Clearing decimals by multiplication in an equation

[DS2C]

Homework Statement

In my text, it had a quick side note on solving basic equations. It related to clearing decimals by multiplying by an appropriate factor of ten.

For example,
0.25x + 0.10(x-3) = 1.10

can be cleared of decimals by multiplying the decimals by 100, which would result in

25x + 10(x-3) = 110

Homework Equations

NA

The Attempt at a Solution

[/B]
The solution is x=4, but my question is not how to solve it.
My question is in regards to clearing the decimals. How can this equation remain balanced when the left side was multiplied by 100 twice, and the right side was multiplied by 100 once?

 

[berkeman]

My question is in regards to clearing the decimals. How can this equation remain balanced when the left side was multiplied by 100 twice, and the right side was multiplied by 100 once?

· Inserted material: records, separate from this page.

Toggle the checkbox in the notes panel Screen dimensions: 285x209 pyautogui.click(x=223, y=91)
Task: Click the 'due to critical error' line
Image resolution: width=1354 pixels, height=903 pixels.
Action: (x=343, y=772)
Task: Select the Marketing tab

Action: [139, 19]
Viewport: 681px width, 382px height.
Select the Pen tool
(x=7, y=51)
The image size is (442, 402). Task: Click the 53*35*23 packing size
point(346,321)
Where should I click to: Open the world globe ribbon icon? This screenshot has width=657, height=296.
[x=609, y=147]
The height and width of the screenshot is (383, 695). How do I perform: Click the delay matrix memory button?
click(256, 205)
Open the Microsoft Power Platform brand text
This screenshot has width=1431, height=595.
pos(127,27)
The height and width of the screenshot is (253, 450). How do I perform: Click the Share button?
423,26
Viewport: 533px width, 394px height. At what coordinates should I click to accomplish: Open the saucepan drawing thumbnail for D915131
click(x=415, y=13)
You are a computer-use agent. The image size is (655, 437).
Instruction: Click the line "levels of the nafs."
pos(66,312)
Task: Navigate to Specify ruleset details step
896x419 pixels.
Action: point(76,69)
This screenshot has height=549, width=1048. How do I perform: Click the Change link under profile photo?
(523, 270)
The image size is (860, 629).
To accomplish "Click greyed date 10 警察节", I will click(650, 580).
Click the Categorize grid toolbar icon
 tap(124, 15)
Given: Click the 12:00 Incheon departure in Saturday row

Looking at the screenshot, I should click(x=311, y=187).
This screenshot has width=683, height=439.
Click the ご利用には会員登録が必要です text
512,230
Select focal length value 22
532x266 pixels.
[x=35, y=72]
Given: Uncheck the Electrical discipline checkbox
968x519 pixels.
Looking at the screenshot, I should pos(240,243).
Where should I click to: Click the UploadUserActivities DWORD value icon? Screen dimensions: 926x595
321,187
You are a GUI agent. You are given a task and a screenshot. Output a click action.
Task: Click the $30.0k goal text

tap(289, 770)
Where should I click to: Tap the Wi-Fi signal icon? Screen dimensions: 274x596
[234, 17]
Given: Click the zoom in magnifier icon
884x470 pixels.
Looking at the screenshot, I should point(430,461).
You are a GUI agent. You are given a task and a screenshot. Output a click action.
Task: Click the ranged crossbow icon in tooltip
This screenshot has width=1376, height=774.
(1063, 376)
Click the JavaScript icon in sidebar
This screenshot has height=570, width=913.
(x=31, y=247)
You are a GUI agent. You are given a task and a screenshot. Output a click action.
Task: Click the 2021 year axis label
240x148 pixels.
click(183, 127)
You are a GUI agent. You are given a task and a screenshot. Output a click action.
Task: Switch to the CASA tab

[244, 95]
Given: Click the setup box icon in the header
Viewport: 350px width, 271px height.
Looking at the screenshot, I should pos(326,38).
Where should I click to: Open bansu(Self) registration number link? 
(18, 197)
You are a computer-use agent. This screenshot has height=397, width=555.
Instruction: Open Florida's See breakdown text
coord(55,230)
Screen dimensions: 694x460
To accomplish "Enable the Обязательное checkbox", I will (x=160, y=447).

Because of the Distributive property of multiplication. Start by multiplying ALL of both sides by 100:

100[0.25x + 0.10(x-3)] = 100[1.10]

Then distribute the 100 on the LHS to both terms, and keep going. Makes sense? Are you familiar with the Distributive property of Multiplication?

 

[DS2C]

Thanks for the response berkeman.
I'm familiar with the distributive property, but I'm still a little confused with this particular situation.

Say we were to use the distributive property, which would look like 100(0.25x + 0.10(x-3)) = (1.10)100. This would turn into 25x + 10(x-3) = 110.

Now say we were to multiple the two individual terms on the left side by 100, which would look like 100(0.25x) + 100(0.10(x-3)) = (1.10)100. This would turn into
25x + 10(x-3) = 110.

So isn't using the distributive property still multiplying the LHS by 100 twice? Maybe I'm assuming something that I shouldn't be, or I'm making a dumb mistake.

 

[berkeman]

Now say we were to multiple the two individual terms on the left side by 100, which would look like 100(0.25x) + 100(0.10(x-3)) = (1.10)100. This would turn into
25x + 10(x-3) = 110.

Which is the same thing, you have just skipped the explicit Distribution step.

So isn't using the distributive property still multiplying the LHS by 100 twice?

No, multiplying the LHS by 100 twice would look like this:

100{100[0.25x + 0.10(x-3)]} = 100[1.10]

Which would be wrong...

 

[DS2C]

Ok, so even though two terms are being multiplied by 100, that only counts as multiplying by 100 once?

 

[Mark44]

Ok, so even though two terms are being multiplied by 100, that only counts as multiplying by 100 once?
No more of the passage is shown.